她記得沈澤也沒有受虐的傾向,應該不是忘不了她。

哦,對了,可能是忘了不女主,與她這個穿書者無關。

溫言臉上表現出來的嫌棄太過明顯,溫許忍不住說:“萬一他幡然醒悟,對你糾纏不放,你會怎麼樣?”

“我會給他一嘴巴。”

溫許忍不住笑了一下,溫言順勢抱住溫許。

“我親愛的姐姐,男人可太可怕了,知人知麵不知心,男人心更是海底針,以後我不結婚了,咱倆互相扶持白頭偕老吧!”

溫許給她彈了個腦瓜崩:“你不結婚我可不一定!”

“姐,那你最近有消息嗎?”

“保密。”

溫言撅了噘嘴:“切,這都不告訴我。”

溫許冷哼一聲:“那你說說你跟段少怎麼回事?進展到哪裏了?”

“什麼呀?我跟段少可是很純潔的!就是那種戰友的關係!”

“嗯,我信了。
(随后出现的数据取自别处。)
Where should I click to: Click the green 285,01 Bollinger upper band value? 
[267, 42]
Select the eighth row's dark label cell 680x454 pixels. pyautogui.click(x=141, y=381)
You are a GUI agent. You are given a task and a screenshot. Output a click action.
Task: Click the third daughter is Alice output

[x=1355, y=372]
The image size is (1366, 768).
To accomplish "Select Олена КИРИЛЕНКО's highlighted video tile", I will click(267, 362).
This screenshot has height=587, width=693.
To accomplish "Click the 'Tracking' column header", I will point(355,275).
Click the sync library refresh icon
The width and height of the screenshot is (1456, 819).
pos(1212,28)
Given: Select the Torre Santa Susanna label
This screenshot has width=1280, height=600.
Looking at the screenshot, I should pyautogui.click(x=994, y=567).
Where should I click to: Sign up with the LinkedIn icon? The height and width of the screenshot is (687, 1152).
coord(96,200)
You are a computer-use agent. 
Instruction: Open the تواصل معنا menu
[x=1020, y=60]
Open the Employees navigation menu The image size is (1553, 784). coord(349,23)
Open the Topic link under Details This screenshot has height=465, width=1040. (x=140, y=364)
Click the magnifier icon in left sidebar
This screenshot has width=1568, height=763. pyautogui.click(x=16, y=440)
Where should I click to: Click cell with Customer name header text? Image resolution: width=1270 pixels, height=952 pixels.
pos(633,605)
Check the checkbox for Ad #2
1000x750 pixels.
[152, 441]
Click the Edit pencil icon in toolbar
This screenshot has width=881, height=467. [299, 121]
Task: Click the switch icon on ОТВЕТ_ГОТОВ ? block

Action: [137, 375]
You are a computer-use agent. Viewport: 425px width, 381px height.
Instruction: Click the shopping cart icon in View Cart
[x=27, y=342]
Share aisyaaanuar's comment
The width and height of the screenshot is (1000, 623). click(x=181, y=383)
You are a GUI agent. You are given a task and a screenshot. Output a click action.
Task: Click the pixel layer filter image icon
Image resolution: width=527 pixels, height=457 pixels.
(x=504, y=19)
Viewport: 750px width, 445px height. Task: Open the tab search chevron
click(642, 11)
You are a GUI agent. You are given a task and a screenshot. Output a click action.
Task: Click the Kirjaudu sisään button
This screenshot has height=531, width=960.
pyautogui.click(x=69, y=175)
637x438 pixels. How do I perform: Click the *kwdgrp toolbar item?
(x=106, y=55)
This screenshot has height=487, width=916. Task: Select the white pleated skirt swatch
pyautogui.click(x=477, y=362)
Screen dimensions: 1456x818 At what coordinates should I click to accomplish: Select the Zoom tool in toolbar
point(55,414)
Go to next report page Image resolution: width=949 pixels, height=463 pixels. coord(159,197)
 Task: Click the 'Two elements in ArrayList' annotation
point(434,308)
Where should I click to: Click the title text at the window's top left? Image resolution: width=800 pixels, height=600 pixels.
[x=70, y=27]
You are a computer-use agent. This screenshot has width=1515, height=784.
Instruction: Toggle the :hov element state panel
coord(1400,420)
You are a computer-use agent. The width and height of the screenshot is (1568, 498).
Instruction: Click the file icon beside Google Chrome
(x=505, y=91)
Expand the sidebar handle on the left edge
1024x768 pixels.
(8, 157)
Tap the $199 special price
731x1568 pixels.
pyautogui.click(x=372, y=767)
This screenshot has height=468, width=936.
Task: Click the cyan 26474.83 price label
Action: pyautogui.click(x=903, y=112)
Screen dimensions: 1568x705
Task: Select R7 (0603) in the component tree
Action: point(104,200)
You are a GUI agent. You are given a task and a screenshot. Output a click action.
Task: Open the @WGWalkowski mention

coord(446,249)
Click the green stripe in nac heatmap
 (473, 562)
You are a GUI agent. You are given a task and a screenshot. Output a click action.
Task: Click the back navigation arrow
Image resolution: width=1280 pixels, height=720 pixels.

”

“真的!”

兩人鬧了一會兒,溫父溫母也回來了。

一家子說說笑笑,溫馨極了。

……

兩天後,溫言打算去給段榆景送衣服。

他先是聯係了段榆景,確認段榆景在公司,才趕過去。

不過段榆景這次多說了一句:【走快點。】

溫言有些不解,她很想發個問號,但大佬怎麼能被質疑呢?

她立刻趕過去,然而剛到辦公室門口,就聽到了裏麵水杯被打碎的聲音。

溫言正要進門,旁邊段榆景的助理忽然伸手攔住了她。

助理神情有些一言難盡,對溫言小聲說:“那個,現在段總可能有些忙,要不您過一會兒進去?”

“啊?可是你們段總讓我快點!”

怕對方不信,溫言還給助理看了聊天內容。

助理的表情更加的……奇怪。

“那……你進去吧,你放心,我們不會亂說的。”

溫言:“……???”

怎麼感覺不是什麼好事,溫言反而開始遲疑了。

但這時候,手機又震動了一下。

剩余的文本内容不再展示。